[Pointing items for screenshots and pages]
# # # # #

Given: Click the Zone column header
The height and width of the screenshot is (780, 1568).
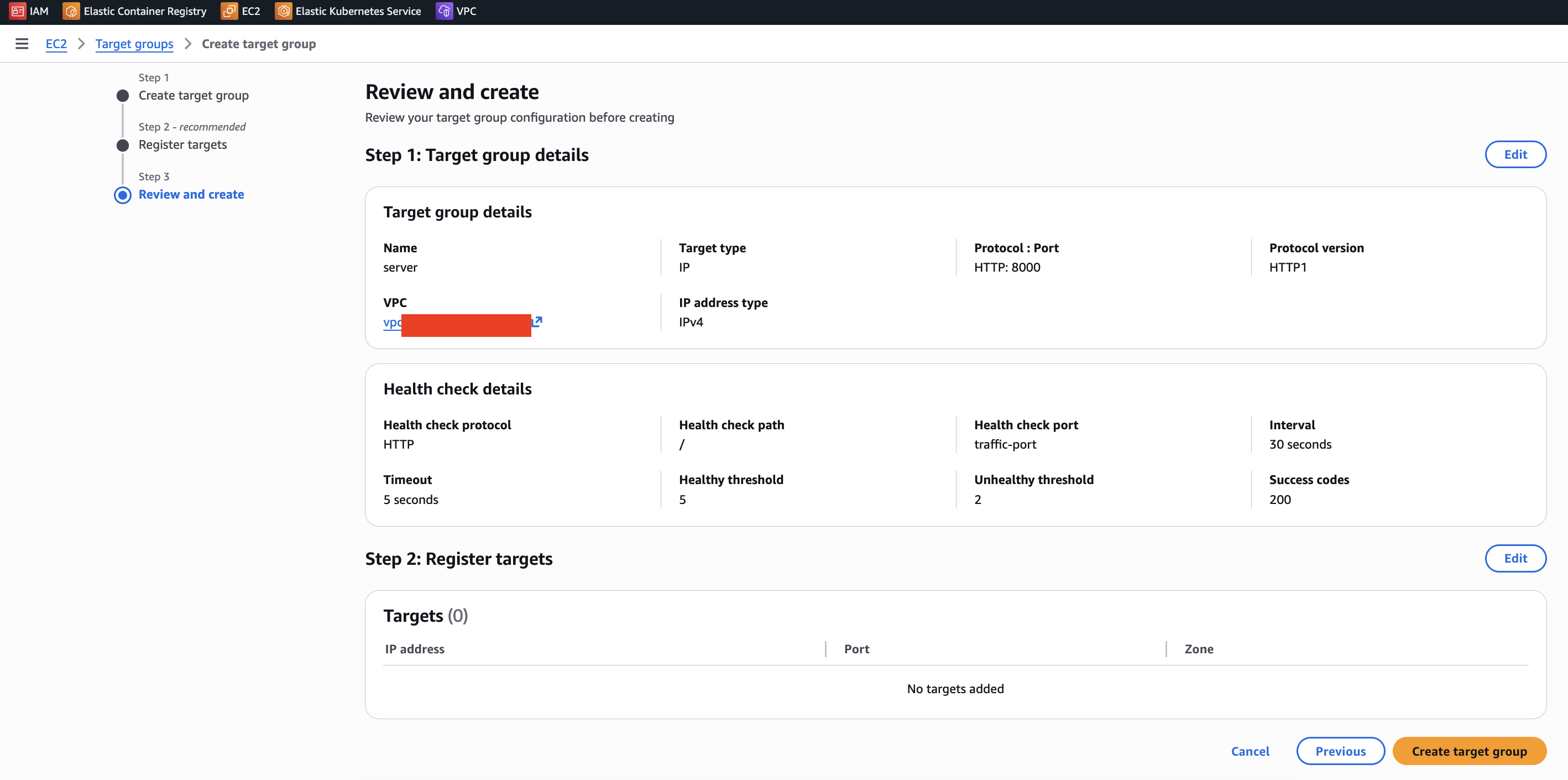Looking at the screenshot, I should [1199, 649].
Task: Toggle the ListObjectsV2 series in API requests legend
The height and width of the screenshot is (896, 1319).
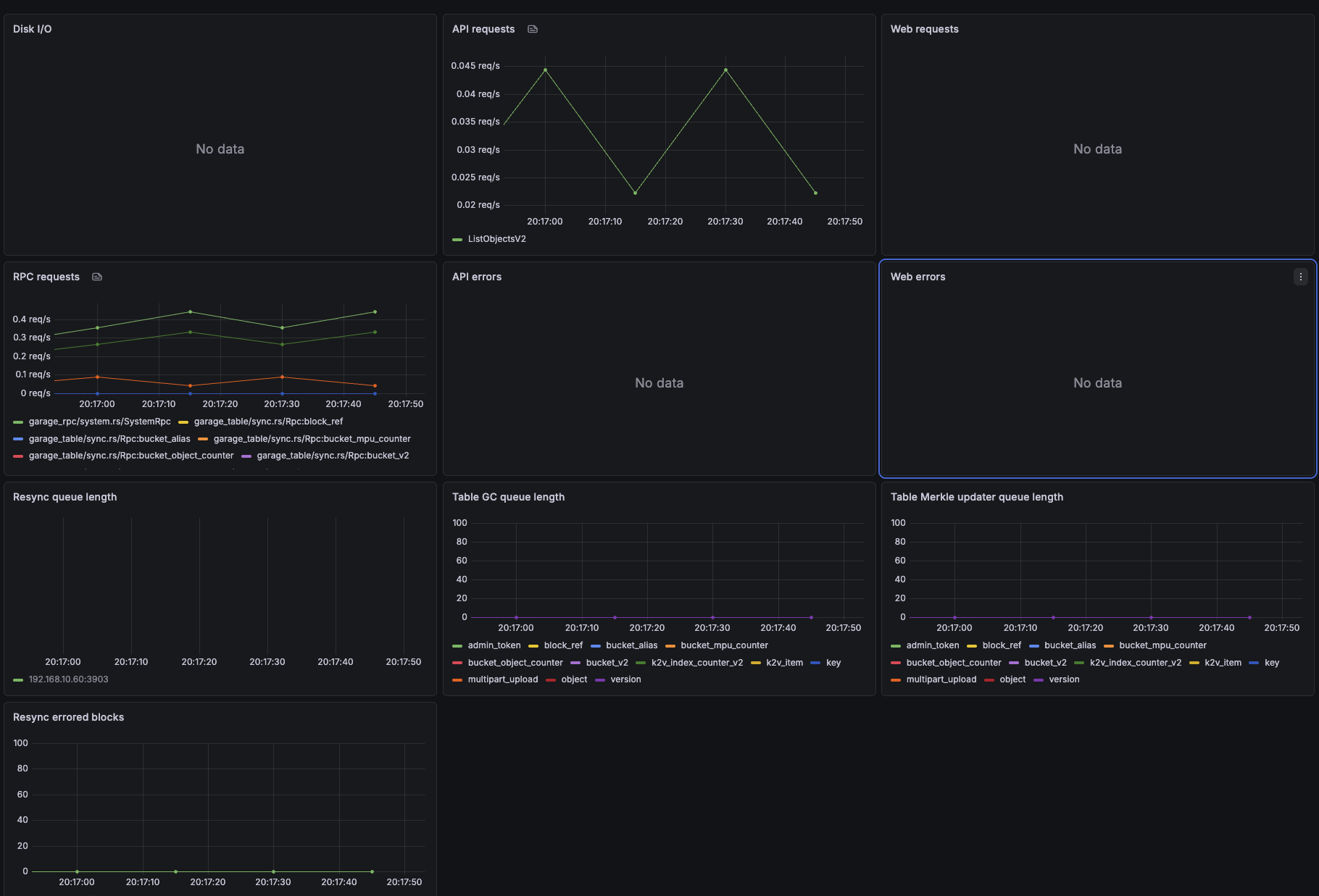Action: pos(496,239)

# # # # #

GIVEN EXERCISE: Write out the items again with every instance of "height and width" substituted by "size", changing nothing else. Leave the pictures out of your answer.

SOLUTION TO THIS TASK:
Given: Click the Zone column header
The size of the screenshot is (780, 1568).
Looking at the screenshot, I should [1199, 649].
Task: Toggle the ListObjectsV2 series in API requests legend
The size of the screenshot is (896, 1319).
Action: pos(496,239)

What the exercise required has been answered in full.